## REQUIRED ACTIONS:
1. From the text on memorandum opinions below, write out the passage that begins at the words "II. Precedent Procedure" and stops after "therefore, been well-established.".
2. Answer these questions using the text on memorandum opinions below:
(a) Who was pro se?
(b) How many Justices does the Texas Constitution require to review and rule on appeals?
(c) In what year did Heimlich secure the Final Judgment that the State appealed?

## DOCUMENT:
Heimlich was pro se. Pemberton, along with many other Attorneys and Judges simply hate the pro se. It’s a matter of protection of their trade. It is a form of unionization and facilitates the creation of a trade monopoly. They do not want any pro se to succeed or others may become inspired to enter the public courts without paying an Attorney to act on their behalf. Although our courts are paid for by us, the public, Attorneys collectively treat our courts as their domain, their exclusive turf, and try to sabotage the efforts of those who cannot afford or refuse to pay for their services.



I. Memorandum Opinion

What you need to know about a memorandum opinion is that they are reviews conducted by one Justice. Our Texas Constitution mandates a three (3) Justice panel review and rule on appeals. However; to expedite the movement of cases the Appellate courts will sometimes issue a Memorandum Opinion. A memorandum opinion is to be used only when the law is well-established. Although the names of three (3) Justices may appear on a memorandum opinion they are usually the result of a review by only one Justice. The names of another two Justices may appear but they have not reviewed the case or have not read the memorandum opinion on which their name appears. They trust the lone Justice and so they turn a blind eye to the use of their name, and to the violation of the Texas Constitution’s requirement a three (3) Justice Review of all cases brought before them.

It is virtually certain the State’s appeal of the Final Judgment Heimlich secured in 2008 was reviewed only by Justice Pemberton and the memorandum opinion written by Justice Pemberton in 2008 was not read by the other two Justices whose name appears on it. Here is how we know;

II. Precedent Procedure Violated

By well established law is meant the question is one that has previously been ruled on by this appeals court on more than one occasion and the question has always be answered with the same conclusion. A precedent has, therefore, been well-established.

Precedents, well-established or more recent, stand as ‘law’ until and unless there is a change made by a full panel review of that appellate court or the precedent becomes over ruled by a higher court. When that happens the case that brought about the reversal of the precedent is affected but all prior cases stand and continue to be governed by the prior precedent.

## MATERIAL:
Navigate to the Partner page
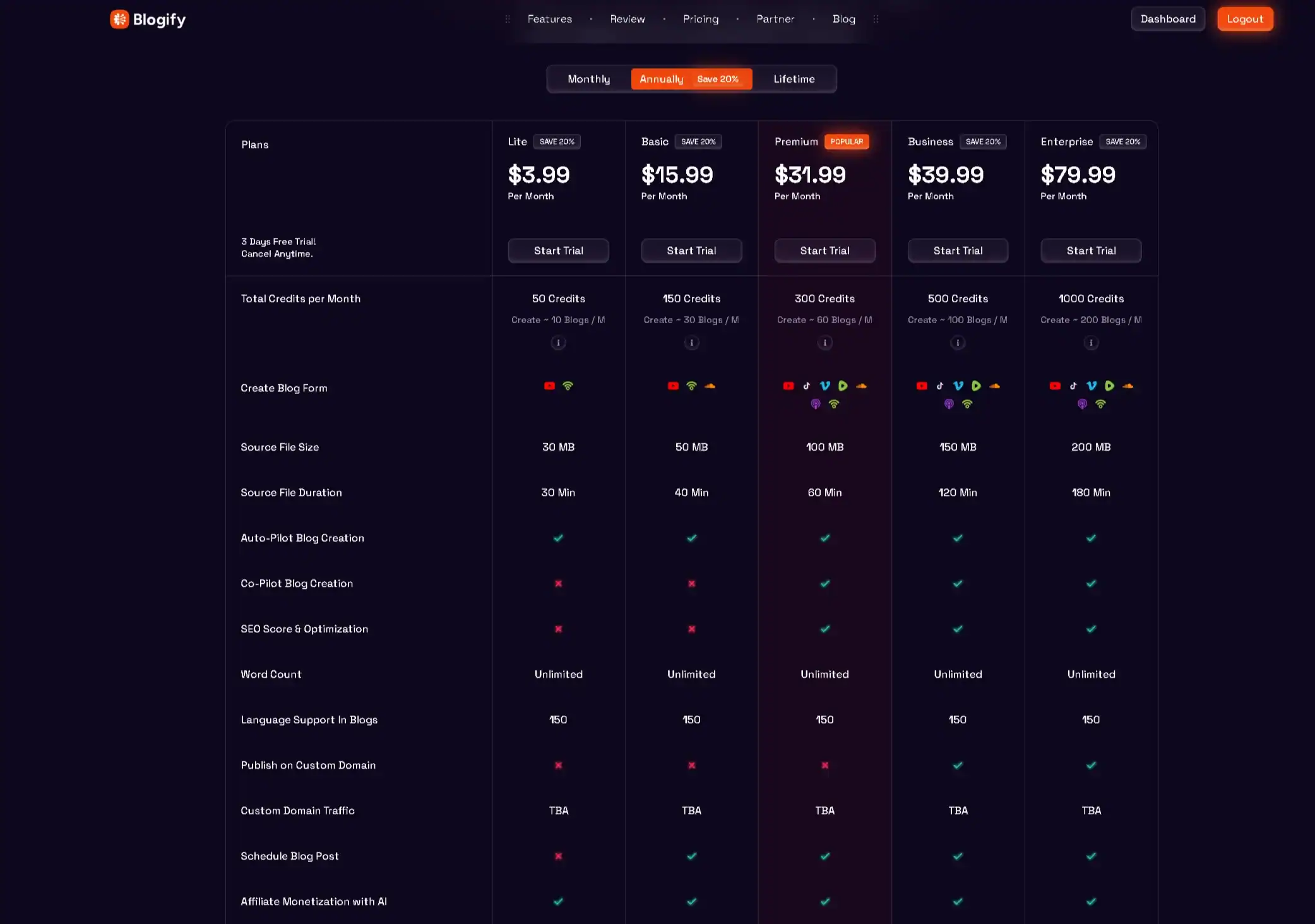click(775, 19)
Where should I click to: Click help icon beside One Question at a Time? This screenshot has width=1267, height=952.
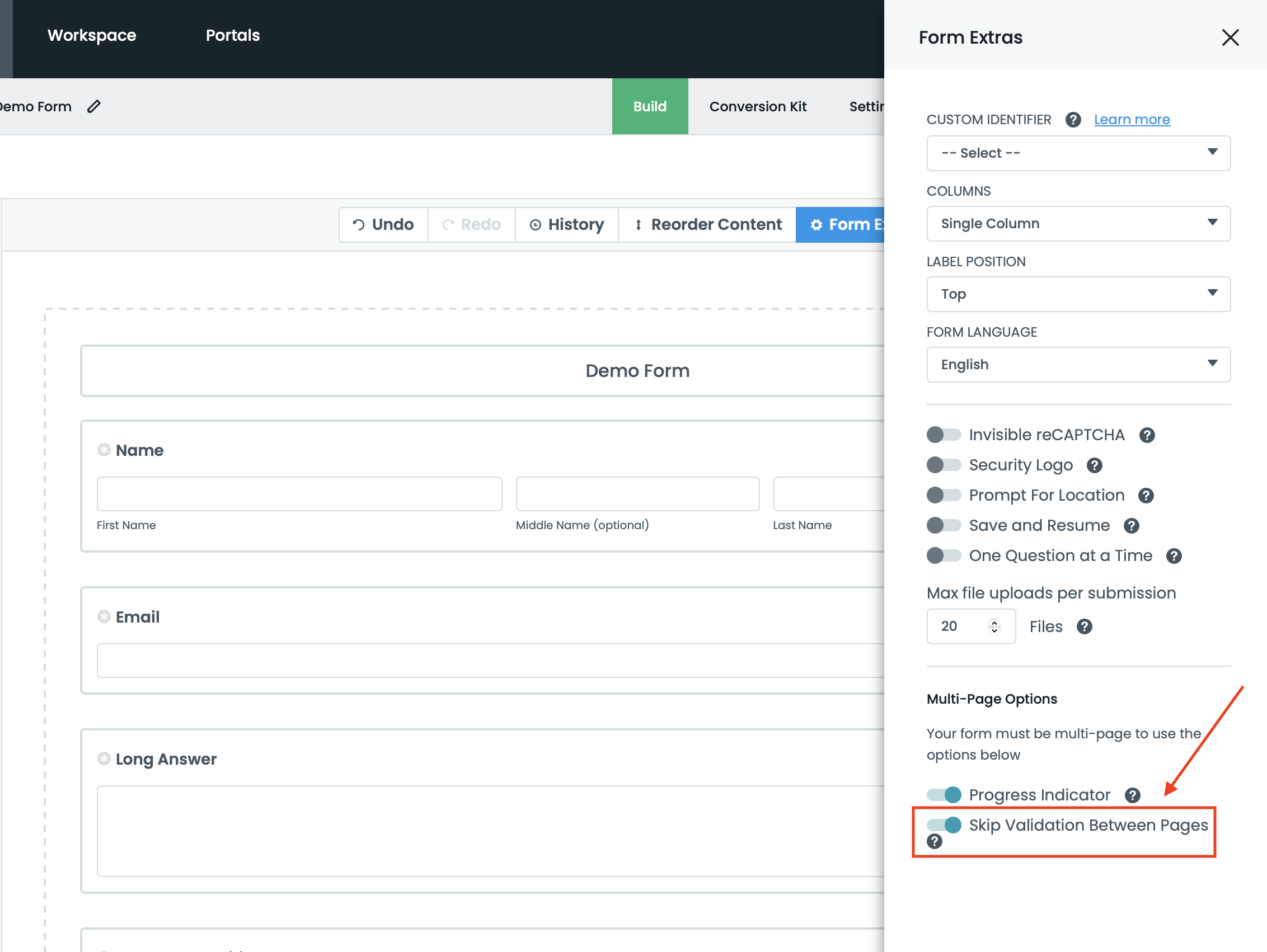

## ANSWERS FOR THE TASKS:
1.
II. Precedent Procedure Violated

By well established law is meant the question is one that has previously been ruled on by this appeals court on more than one occasion and the question has always be answered with the same conclusion. A precedent has, therefore, been well-established.

2.
(a) Heimlich.
(b) Three.
(c) 2008.